PROMPT
Retype all of the entries precisely.

[Collected data]
'''

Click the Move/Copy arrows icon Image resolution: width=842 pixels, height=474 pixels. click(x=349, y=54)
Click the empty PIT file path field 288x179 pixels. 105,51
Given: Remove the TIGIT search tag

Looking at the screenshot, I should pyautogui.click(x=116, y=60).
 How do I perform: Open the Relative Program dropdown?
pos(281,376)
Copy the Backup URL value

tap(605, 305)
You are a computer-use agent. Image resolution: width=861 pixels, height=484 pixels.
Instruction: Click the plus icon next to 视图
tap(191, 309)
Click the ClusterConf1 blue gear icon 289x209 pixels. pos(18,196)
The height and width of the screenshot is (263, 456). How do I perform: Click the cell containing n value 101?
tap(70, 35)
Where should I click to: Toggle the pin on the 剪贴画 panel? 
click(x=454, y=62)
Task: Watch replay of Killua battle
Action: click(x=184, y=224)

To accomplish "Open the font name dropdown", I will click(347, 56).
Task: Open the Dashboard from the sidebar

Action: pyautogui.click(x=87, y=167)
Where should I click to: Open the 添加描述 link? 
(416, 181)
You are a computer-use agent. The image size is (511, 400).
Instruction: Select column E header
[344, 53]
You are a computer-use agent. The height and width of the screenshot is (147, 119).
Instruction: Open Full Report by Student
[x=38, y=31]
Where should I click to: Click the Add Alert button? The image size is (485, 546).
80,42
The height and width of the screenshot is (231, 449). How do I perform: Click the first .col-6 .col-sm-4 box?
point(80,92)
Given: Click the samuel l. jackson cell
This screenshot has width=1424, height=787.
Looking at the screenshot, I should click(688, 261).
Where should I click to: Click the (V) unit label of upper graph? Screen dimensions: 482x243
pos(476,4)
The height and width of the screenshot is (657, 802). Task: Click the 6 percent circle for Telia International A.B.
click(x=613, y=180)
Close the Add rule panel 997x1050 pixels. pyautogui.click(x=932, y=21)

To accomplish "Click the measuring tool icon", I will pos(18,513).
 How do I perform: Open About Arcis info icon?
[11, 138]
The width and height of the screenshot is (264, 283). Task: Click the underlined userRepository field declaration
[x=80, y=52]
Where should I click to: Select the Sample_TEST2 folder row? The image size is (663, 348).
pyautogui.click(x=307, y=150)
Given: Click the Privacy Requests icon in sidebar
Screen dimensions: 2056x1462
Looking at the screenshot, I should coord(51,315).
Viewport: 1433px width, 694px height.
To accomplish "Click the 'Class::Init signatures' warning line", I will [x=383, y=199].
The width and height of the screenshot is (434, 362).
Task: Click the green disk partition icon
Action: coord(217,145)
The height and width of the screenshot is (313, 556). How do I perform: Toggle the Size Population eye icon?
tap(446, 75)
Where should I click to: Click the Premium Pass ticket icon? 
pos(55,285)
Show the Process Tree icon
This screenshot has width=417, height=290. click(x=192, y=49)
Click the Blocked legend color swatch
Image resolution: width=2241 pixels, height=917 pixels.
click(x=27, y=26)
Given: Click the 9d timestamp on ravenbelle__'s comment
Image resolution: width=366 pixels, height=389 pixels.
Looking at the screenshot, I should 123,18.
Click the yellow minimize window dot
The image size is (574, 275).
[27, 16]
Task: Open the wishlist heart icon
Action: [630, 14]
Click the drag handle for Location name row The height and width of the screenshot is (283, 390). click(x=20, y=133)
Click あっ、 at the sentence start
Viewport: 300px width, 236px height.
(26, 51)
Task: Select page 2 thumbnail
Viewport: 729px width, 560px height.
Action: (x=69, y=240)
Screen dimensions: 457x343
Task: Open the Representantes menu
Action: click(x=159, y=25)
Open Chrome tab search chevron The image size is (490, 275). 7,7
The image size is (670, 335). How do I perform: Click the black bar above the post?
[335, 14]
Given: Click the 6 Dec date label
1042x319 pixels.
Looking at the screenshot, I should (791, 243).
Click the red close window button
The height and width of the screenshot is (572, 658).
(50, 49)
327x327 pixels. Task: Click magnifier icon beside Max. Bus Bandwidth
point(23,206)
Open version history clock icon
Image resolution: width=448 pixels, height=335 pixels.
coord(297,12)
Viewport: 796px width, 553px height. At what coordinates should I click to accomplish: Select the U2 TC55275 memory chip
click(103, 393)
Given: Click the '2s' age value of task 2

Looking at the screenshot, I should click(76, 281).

'''

RESULT
Click the Move/Copy arrows icon Image resolution: width=842 pixels, height=474 pixels. click(x=349, y=54)
Click the empty PIT file path field 288x179 pixels. 105,51
Given: Remove the TIGIT search tag

Looking at the screenshot, I should pyautogui.click(x=116, y=60).
 How do I perform: Open the Relative Program dropdown?
pos(281,376)
Copy the Backup URL value

tap(605, 305)
You are a computer-use agent. Image resolution: width=861 pixels, height=484 pixels.
Instruction: Click the plus icon next to 视图
tap(191, 309)
Click the ClusterConf1 blue gear icon 289x209 pixels. pos(18,196)
The height and width of the screenshot is (263, 456). How do I perform: Click the cell containing n value 101?
tap(70, 35)
Where should I click to: Toggle the pin on the 剪贴画 panel? 
click(x=454, y=62)
Task: Watch replay of Killua battle
Action: click(x=184, y=224)

To accomplish "Open the font name dropdown", I will click(347, 56).
Task: Open the Dashboard from the sidebar

Action: pyautogui.click(x=87, y=167)
Where should I click to: Open the 添加描述 link? 
(416, 181)
You are a computer-use agent. The image size is (511, 400).
Instruction: Select column E header
[344, 53]
You are a computer-use agent. The height and width of the screenshot is (147, 119).
Instruction: Open Full Report by Student
[x=38, y=31]
Where should I click to: Click the Add Alert button? The image size is (485, 546).
80,42
The height and width of the screenshot is (231, 449). How do I perform: Click the first .col-6 .col-sm-4 box?
point(80,92)
Given: Click the samuel l. jackson cell
This screenshot has width=1424, height=787.
Looking at the screenshot, I should click(688, 261).
Where should I click to: Click the (V) unit label of upper graph? Screen dimensions: 482x243
pos(476,4)
The height and width of the screenshot is (657, 802). Task: Click the 6 percent circle for Telia International A.B.
click(x=613, y=180)
Close the Add rule panel 997x1050 pixels. pyautogui.click(x=932, y=21)

To accomplish "Click the measuring tool icon", I will pos(18,513).
 How do I perform: Open About Arcis info icon?
[11, 138]
The width and height of the screenshot is (264, 283). Task: Click the underlined userRepository field declaration
[x=80, y=52]
Where should I click to: Select the Sample_TEST2 folder row? The image size is (663, 348).
pyautogui.click(x=307, y=150)
Given: Click the Privacy Requests icon in sidebar
Screen dimensions: 2056x1462
Looking at the screenshot, I should coord(51,315).
Viewport: 1433px width, 694px height.
To accomplish "Click the 'Class::Init signatures' warning line", I will [x=383, y=199].
The width and height of the screenshot is (434, 362).
Task: Click the green disk partition icon
Action: coord(217,145)
The height and width of the screenshot is (313, 556). How do I perform: Toggle the Size Population eye icon?
tap(446, 75)
Where should I click to: Click the Premium Pass ticket icon? 
pos(55,285)
Show the Process Tree icon
This screenshot has width=417, height=290. click(x=192, y=49)
Click the Blocked legend color swatch
Image resolution: width=2241 pixels, height=917 pixels.
click(x=27, y=26)
Given: Click the 9d timestamp on ravenbelle__'s comment
Image resolution: width=366 pixels, height=389 pixels.
Looking at the screenshot, I should 123,18.
Click the yellow minimize window dot
The image size is (574, 275).
[27, 16]
Task: Open the wishlist heart icon
Action: [630, 14]
Click the drag handle for Location name row The height and width of the screenshot is (283, 390). click(x=20, y=133)
Click あっ、 at the sentence start
Viewport: 300px width, 236px height.
(26, 51)
Task: Select page 2 thumbnail
Viewport: 729px width, 560px height.
Action: (x=69, y=240)
Screen dimensions: 457x343
Task: Open the Representantes menu
Action: click(x=159, y=25)
Open Chrome tab search chevron The image size is (490, 275). 7,7
The image size is (670, 335). How do I perform: Click the black bar above the post?
[335, 14]
Given: Click the 6 Dec date label
1042x319 pixels.
Looking at the screenshot, I should (791, 243).
Click the red close window button
The height and width of the screenshot is (572, 658).
(50, 49)
327x327 pixels. Task: Click magnifier icon beside Max. Bus Bandwidth
point(23,206)
Open version history clock icon
Image resolution: width=448 pixels, height=335 pixels.
coord(297,12)
Viewport: 796px width, 553px height. At what coordinates should I click to accomplish: Select the U2 TC55275 memory chip
click(103, 393)
Given: Click the '2s' age value of task 2

Looking at the screenshot, I should click(76, 281).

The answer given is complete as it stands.